この本はジュリア・セラーノというトランス女性でフェミニスト、さらに生物学者というユニークな視点をもつ著者によって書かれています。そのように聞くと「学術的で難しそう」と思われる方もいるかもしれませんが、親しみやすさやユーモアもあるのがこの本の魅力です。
ひとくちにトランスジェンダーと言っても、トランス男性とトランス女性では世間からの眼差しが異なることについて、本著は取り上げています。なぜ、トランス女性に対しては偏見の眼差しが強く向けられるのか、といった事柄について、著者は「トランス女性に対するフォビアは、単にトランスフォビアなのではなくて、フェミニン(女性的)であることそのものが社会の中で貶められ、誤解されているからだ」と解き明かしていきます。
トランス男性がマスキュリン(男性的)であることはスルーされやすいのに対して、トランス女性がフェミニンであることは、だれかを性的に貶めるためだとか、わざとらしいとか、人工的とか、いろんな疑いの目をむけられ、曲解されます。

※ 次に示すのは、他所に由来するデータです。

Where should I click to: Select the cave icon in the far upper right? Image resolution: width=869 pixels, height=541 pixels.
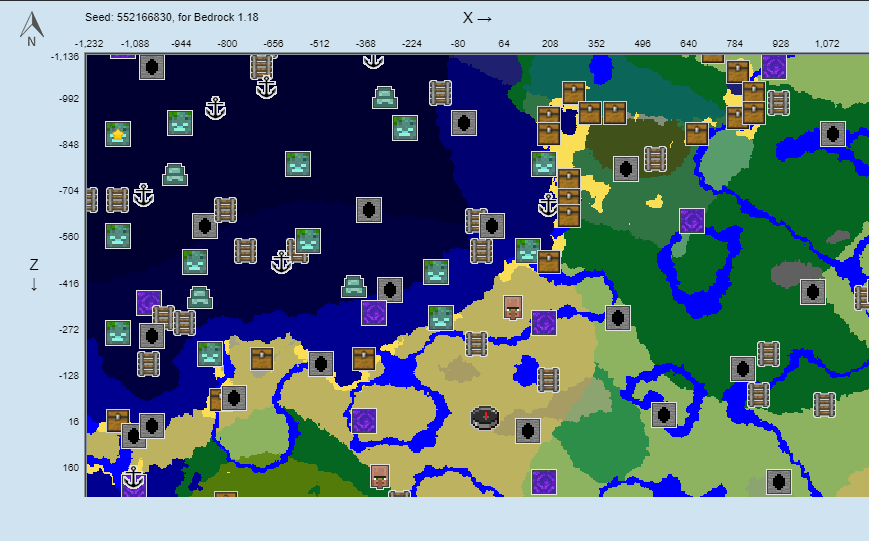click(832, 134)
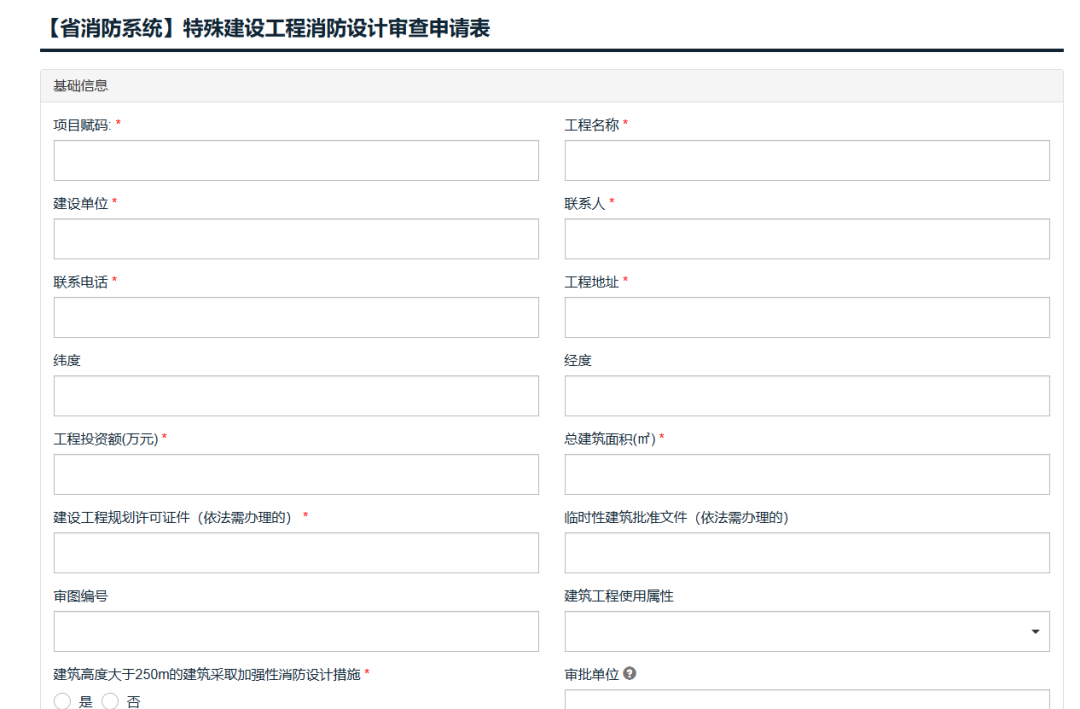The width and height of the screenshot is (1080, 709).
Task: Click the 审图编号 input field
Action: point(295,631)
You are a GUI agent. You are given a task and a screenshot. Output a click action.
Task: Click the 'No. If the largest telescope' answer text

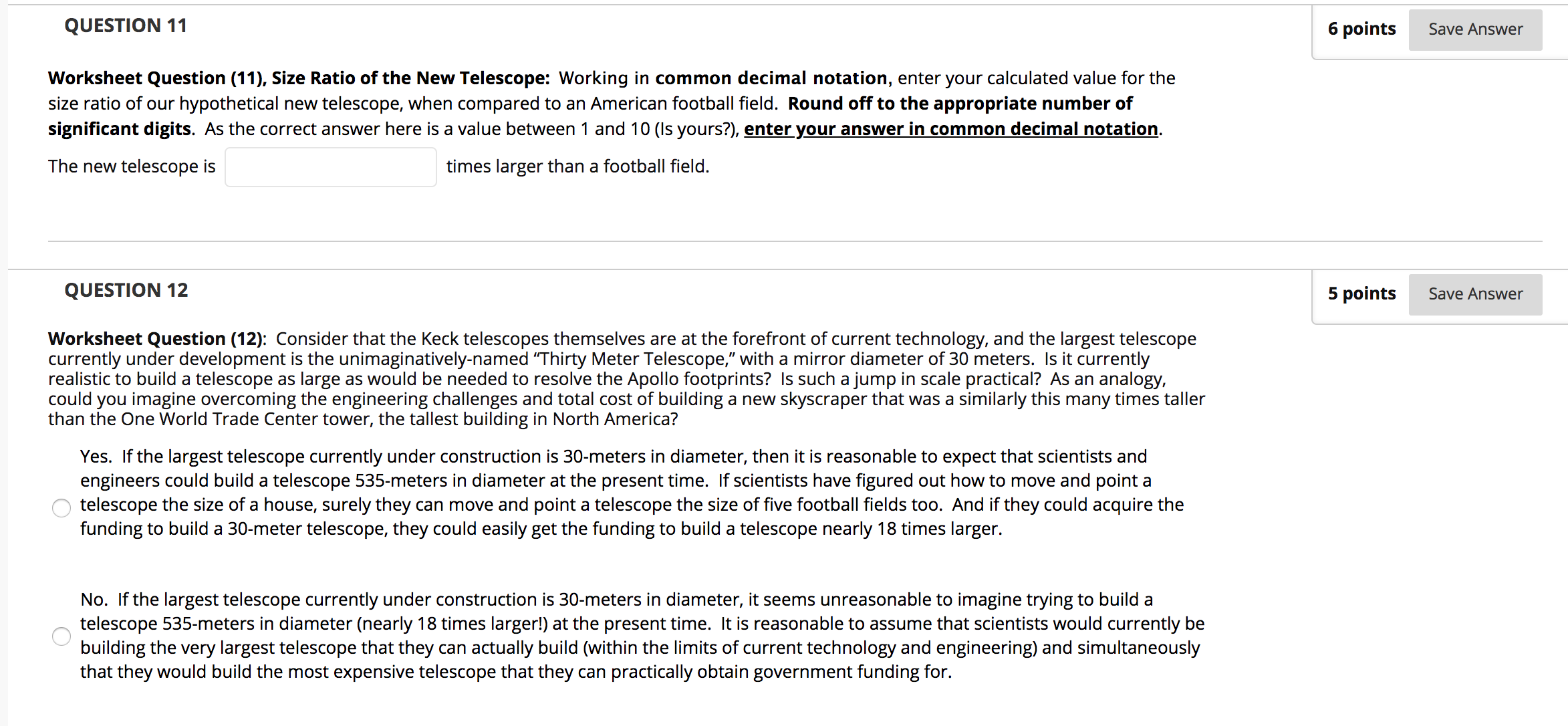point(642,636)
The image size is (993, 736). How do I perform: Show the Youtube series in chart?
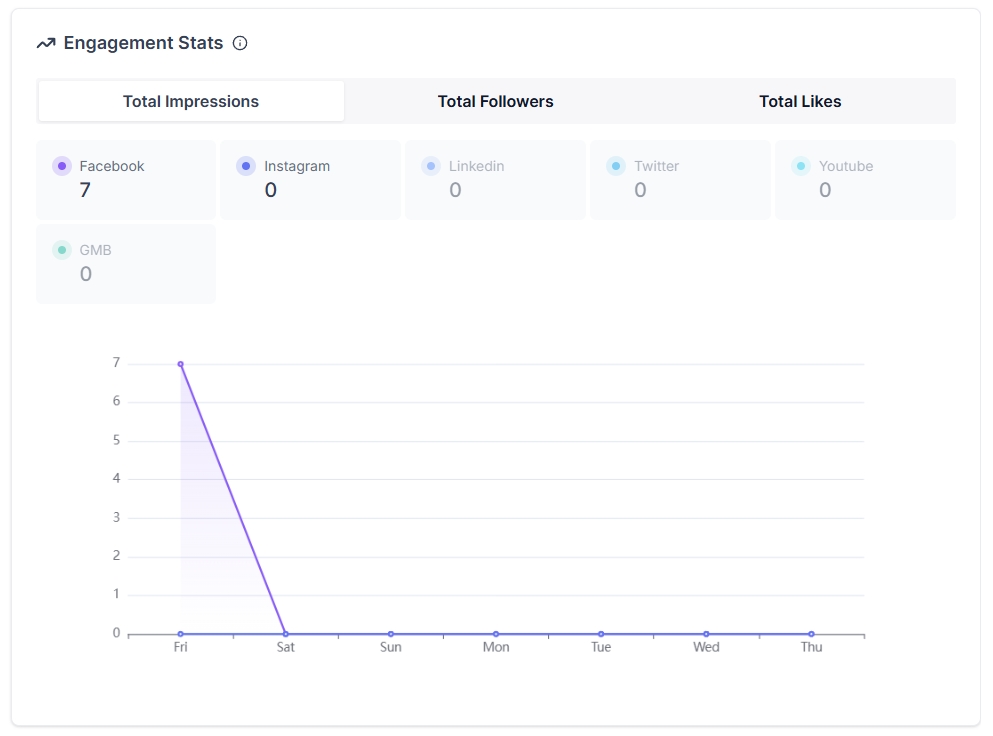point(865,179)
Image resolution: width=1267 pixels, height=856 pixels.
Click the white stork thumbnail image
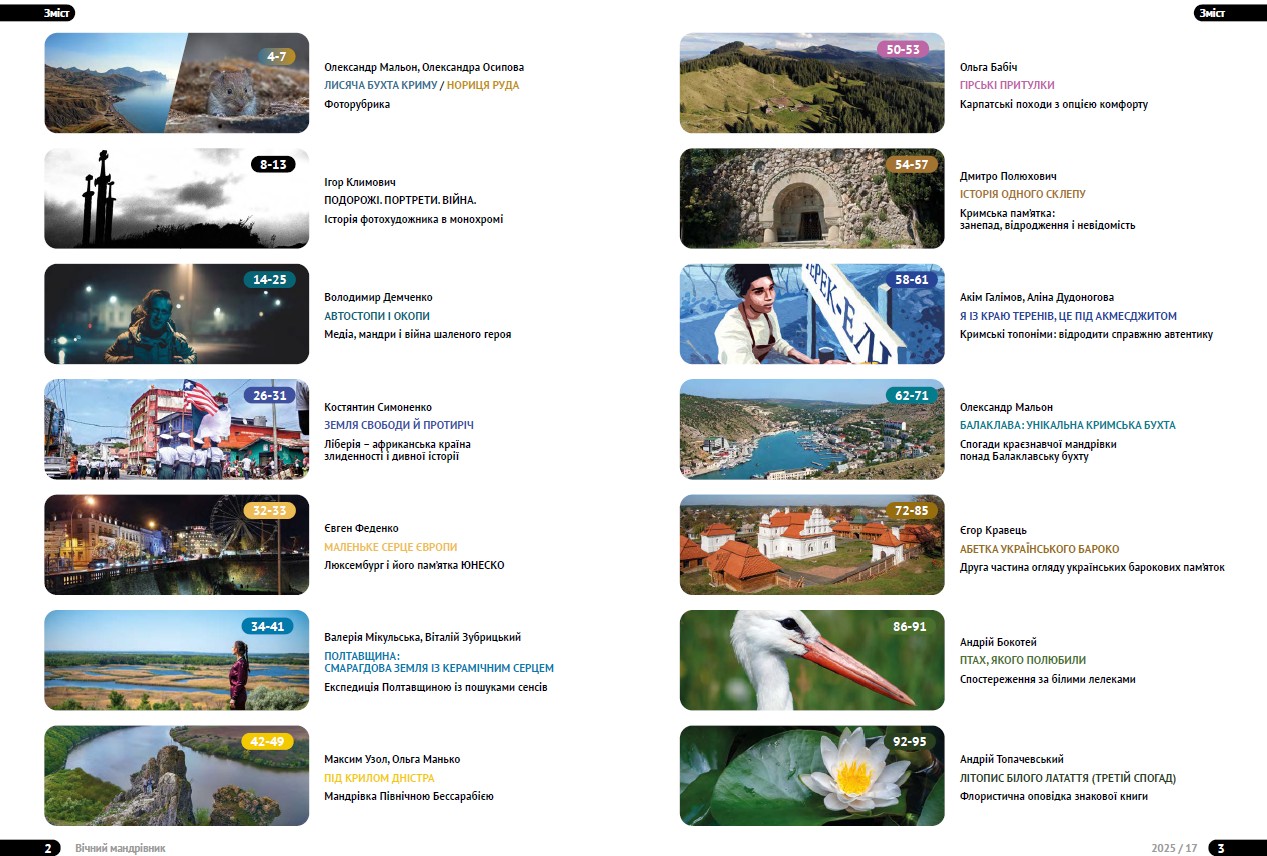(811, 660)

トランス女性の解放とは、実のところフェミニンであることに対する誤解を解くことで、トランスではない人も含めたすべてのフェミニンな人たちの解放につながる、という話が展開されていきます。
この本は5年前にシアトルで働く友人からお土産にもらい、その後、小さな読書会を仲間たちとひらいて、わいわい議論しながら読み進めました。日本語に翻訳されることで、このような輪が日本中に広まることを期待しています。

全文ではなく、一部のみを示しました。